Elle looked to her aunt, who nodded, then held out her hand. Tracy shook it. “Who are you?” Elle asked.

“I’m a friend.” She knew the little girl was struggling to figure out the relationship and worried what it could possibly mean. “I know your father in Seattle.”

Gloria spoke Chinese and Elle picked up her backpack and left the room, looking back warily.

“Does Bobby know?” Tracy asked.

“He didn’t, but now he does. As you said, it is complicated.” Gloria slumped onto a barstool at the kitchen counter. “You are wondering how a sister can do something so hurtful to her brother, to inflict so much pain.”

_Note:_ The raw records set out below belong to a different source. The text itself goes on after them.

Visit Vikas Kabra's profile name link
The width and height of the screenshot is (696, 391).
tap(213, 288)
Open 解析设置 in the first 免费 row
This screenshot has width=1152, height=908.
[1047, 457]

Tracy had been, but with time to think it through, she suspected Elle had not been taken to inflict pain, but to alleviate it. “I assume you did it because you love him, and you love your niece.”

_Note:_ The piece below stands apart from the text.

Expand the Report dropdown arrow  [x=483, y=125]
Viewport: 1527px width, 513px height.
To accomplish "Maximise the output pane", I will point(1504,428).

“Where there is a purpose in pain, it is not cruel,” Gloria said softly.

“A Chinese proverb?”

Gloria smiled. “The nature channel. A show I watched in the United States about lion cubs. The mother will let one of her cubs die, so the others can live and grow strong.” She sighed. “My parents are traditional. They did not want Bobby to marry Jewel. They didn’t like her. I didn’t like her. Jewel got pregnant. We all thought she trapped my brother, that she saw my family’s wealth as a prize.” She sighed. “This must sound like a rationalization.”

“No,” Tracy said.

“Maybe that’s just a sister looking out for her brother, but Bobby was not blameless in this. Bobby was pigheaded. He often rebelled against my parents’ wishes and did what he wanted. My father wanted Bobby to go into computers, but when he graduated from college Bobby became a police officer. Is that how you know him?”

“Sort of,” Tracy said.

“When Bobby and Jewel had Elle, my parents wanted to accept Jewel, for their son and their granddaughter’s sake. They were thrilled to have a granddaughter. They doted on Elle. But Jewel was difficult. She became more difficult, more unstable each year. She isolated my brother from his friends, then from his family. She would keep Elle from my parents when she did not get what she wanted. She used her as a pawn. Bobby would sneak Elle over to their house to visit when he could.” She shook her head.